Pour les voyageurs du monde entier, l’éruption du volcan islandais Eyjafjallajökull est un coup dur. Pour Alain et Valérie, c’est une catastrophe. Car pour arriver à temps dans le petit village de Grèce où se marie leur fille, ce couple de divorcés, qui se voue l’un l’autre une détestation sans borne, va être amené par la force des choses à prendre la route ensemble.
TELERAMA
Deux ex-époux qui se haïssent doivent rejoindre la Grèce, où se marie leur fille. Leurs mésaventures seraient sympas si on parvenait à éprouver une connivence avec les personnages. Mais non, ces gens hargneux et rosses sont odieux.
Erreur, funeste erreur ! Généralement, les couples de cinéma qui s’engueulent pour mieux se réconcilier nous deviennent proches par leur charme et leur entrain : Cary Grant et Katharine Hepburn dans L’Impossible Monsieur Bébé, Jean-Paul Belmondo et Françoise Dorléac dans L’Homme de Rio.

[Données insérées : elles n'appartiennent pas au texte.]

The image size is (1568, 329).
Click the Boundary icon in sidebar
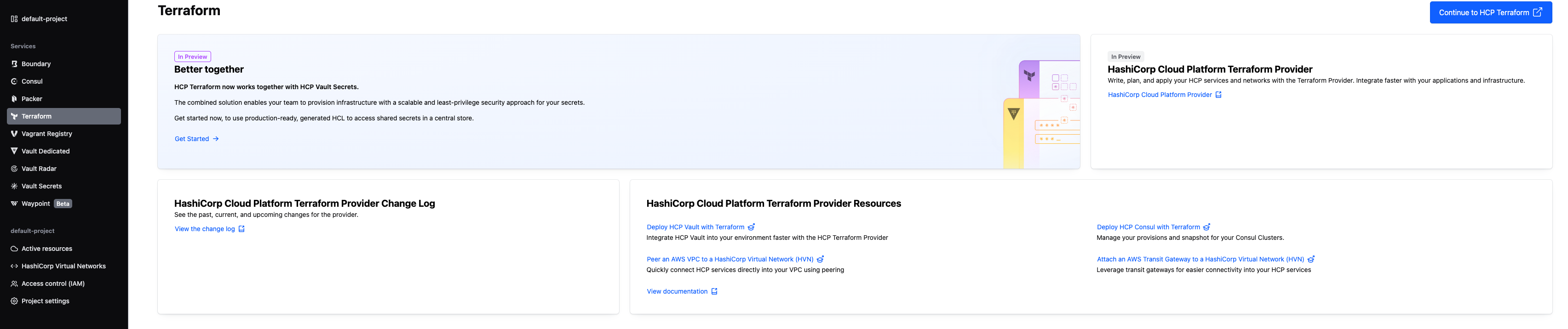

Un scénario imbécile fait des héros d’Alexandre Coffre d’insupportables casse-pieds : ils justifient la question de l’irrésistible chanson de Marie-Paule Belle : « Mais où est-ce qu’on les enterre ceux qui sont méchants ? »

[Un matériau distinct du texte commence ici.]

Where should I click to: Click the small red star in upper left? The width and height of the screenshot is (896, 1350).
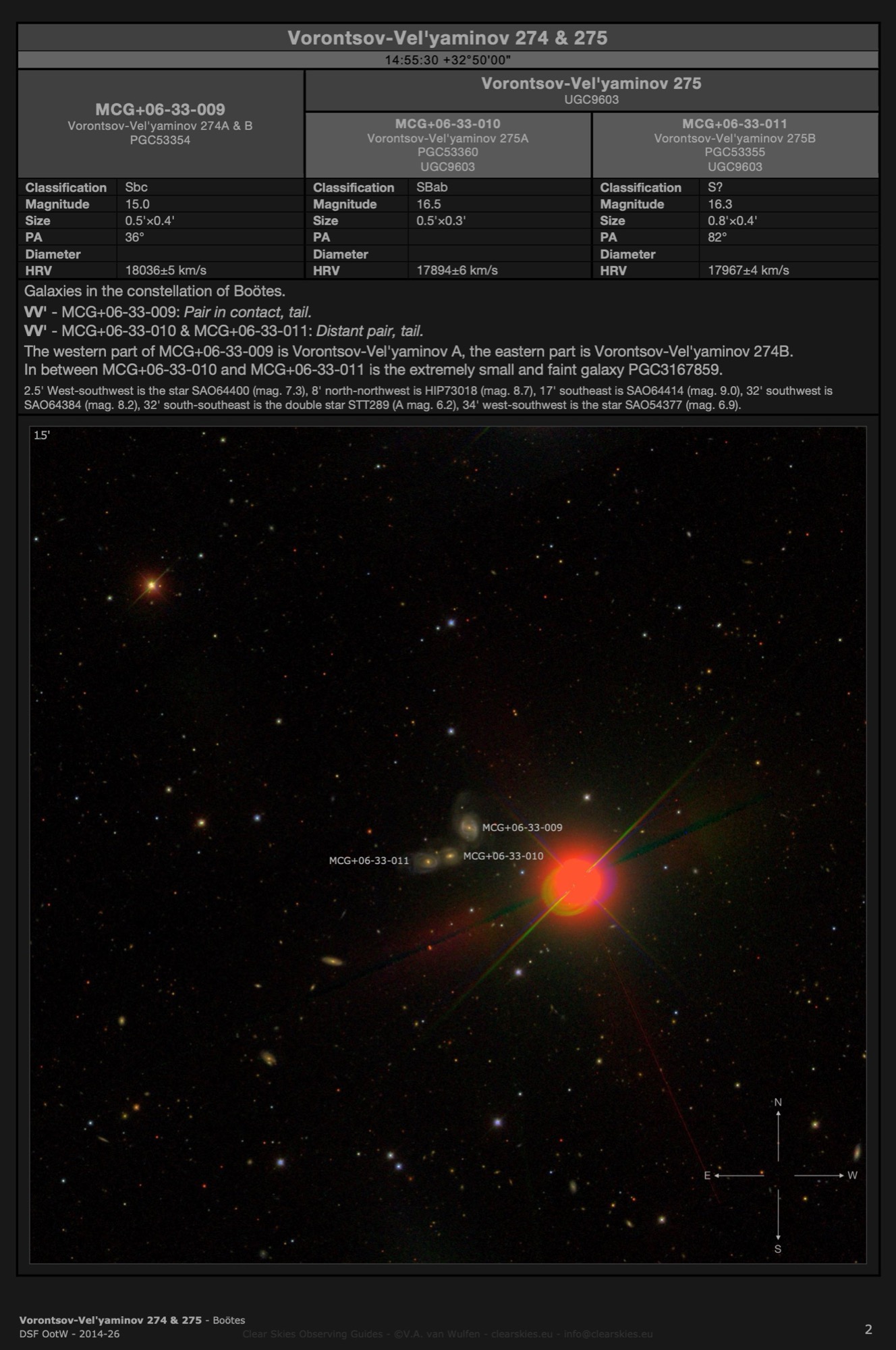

Lui (Dany Boon) est un grimacier pleurard. Elle (Valérie Bonneton) cumule les fonctions d’emmerdeuse, d’emmerdante et d’emmerderesse. On pourrait espérer qu’au terme de ses aventures — l’éruption du volcan islandais Eyjafjamachinchose empêche le duo de rejoindre sa fille, qui se marie en Grèce — elle évoluerait. Mais non ! « Je t’emmerde ! » lance-t-elle à un brave vieil Albanais tout souriant qui lui demande gentiment son nom… Comment s’intéresser à une hystérique pareille et à son pénible conjoint ? Le réalisateur a beau multiplier poursuites et cascades (le film a coûté très, très cher, semble-t-il), rien n’y fait. On n’a pas envie d’être avec ces gens-là, on souhaite les oublier au plus vite, on rêverait même de ne jamais les avoir connus.